=== Extracted material ===

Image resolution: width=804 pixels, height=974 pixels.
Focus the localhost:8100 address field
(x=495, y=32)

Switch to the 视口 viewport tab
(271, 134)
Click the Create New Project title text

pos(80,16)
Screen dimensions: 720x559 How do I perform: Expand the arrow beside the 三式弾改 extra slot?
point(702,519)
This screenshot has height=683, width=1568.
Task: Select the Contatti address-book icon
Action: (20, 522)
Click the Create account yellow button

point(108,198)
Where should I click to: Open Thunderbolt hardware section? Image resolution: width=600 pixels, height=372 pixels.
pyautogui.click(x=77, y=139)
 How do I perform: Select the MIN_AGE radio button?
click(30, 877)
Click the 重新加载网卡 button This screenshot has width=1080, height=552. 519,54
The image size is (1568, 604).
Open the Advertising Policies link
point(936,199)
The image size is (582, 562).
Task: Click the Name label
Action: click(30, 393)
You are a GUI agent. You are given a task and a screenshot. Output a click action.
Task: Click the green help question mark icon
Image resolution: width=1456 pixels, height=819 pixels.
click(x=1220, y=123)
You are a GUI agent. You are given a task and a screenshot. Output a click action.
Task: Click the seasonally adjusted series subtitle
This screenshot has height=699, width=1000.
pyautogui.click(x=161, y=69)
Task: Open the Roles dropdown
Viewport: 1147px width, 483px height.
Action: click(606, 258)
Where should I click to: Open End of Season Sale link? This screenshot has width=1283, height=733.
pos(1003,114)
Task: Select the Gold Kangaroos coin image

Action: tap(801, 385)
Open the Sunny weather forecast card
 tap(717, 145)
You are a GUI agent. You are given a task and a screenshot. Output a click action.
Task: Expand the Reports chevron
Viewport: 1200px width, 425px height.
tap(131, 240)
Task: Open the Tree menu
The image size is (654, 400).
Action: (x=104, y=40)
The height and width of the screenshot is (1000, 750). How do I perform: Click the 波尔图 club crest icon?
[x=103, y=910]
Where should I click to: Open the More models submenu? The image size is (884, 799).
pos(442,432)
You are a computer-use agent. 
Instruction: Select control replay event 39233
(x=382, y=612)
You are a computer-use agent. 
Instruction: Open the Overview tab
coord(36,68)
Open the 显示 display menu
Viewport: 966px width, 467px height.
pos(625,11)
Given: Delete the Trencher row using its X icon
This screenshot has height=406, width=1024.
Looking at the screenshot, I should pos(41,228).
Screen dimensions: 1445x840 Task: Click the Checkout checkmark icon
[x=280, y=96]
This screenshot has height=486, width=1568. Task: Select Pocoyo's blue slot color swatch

===

### Problem details
All entries should be given again precisely as they appear above.

### Finished exercise
Image resolution: width=804 pixels, height=974 pixels.
Focus the localhost:8100 address field
(x=495, y=32)

Switch to the 视口 viewport tab
(271, 134)
Click the Create New Project title text

pos(80,16)
Screen dimensions: 720x559 How do I perform: Expand the arrow beside the 三式弾改 extra slot?
point(702,519)
This screenshot has height=683, width=1568.
Task: Select the Contatti address-book icon
Action: (20, 522)
Click the Create account yellow button

point(108,198)
Where should I click to: Open Thunderbolt hardware section? Image resolution: width=600 pixels, height=372 pixels.
pyautogui.click(x=77, y=139)
 How do I perform: Select the MIN_AGE radio button?
click(30, 877)
Click the 重新加载网卡 button This screenshot has width=1080, height=552. 519,54
The image size is (1568, 604).
Open the Advertising Policies link
point(936,199)
The image size is (582, 562).
Task: Click the Name label
Action: click(30, 393)
You are a GUI agent. You are given a task and a screenshot. Output a click action.
Task: Click the green help question mark icon
Image resolution: width=1456 pixels, height=819 pixels.
click(x=1220, y=123)
You are a GUI agent. You are given a task and a screenshot. Output a click action.
Task: Click the seasonally adjusted series subtitle
This screenshot has height=699, width=1000.
pyautogui.click(x=161, y=69)
Task: Open the Roles dropdown
Viewport: 1147px width, 483px height.
Action: click(606, 258)
Where should I click to: Open End of Season Sale link? This screenshot has width=1283, height=733.
pos(1003,114)
Task: Select the Gold Kangaroos coin image

Action: tap(801, 385)
Open the Sunny weather forecast card
 tap(717, 145)
You are a GUI agent. You are given a task and a screenshot. Output a click action.
Task: Expand the Reports chevron
Viewport: 1200px width, 425px height.
tap(131, 240)
Task: Open the Tree menu
The image size is (654, 400).
Action: (x=104, y=40)
The height and width of the screenshot is (1000, 750). How do I perform: Click the 波尔图 club crest icon?
[x=103, y=910]
Where should I click to: Open the More models submenu? The image size is (884, 799).
pos(442,432)
You are a computer-use agent. 
Instruction: Select control replay event 39233
(x=382, y=612)
You are a computer-use agent. 
Instruction: Open the Overview tab
coord(36,68)
Open the 显示 display menu
Viewport: 966px width, 467px height.
pos(625,11)
Given: Delete the Trencher row using its X icon
This screenshot has height=406, width=1024.
Looking at the screenshot, I should pos(41,228).
Screen dimensions: 1445x840 Task: Click the Checkout checkmark icon
[x=280, y=96]
This screenshot has height=486, width=1568. Task: Select Pocoyo's blue slot color swatch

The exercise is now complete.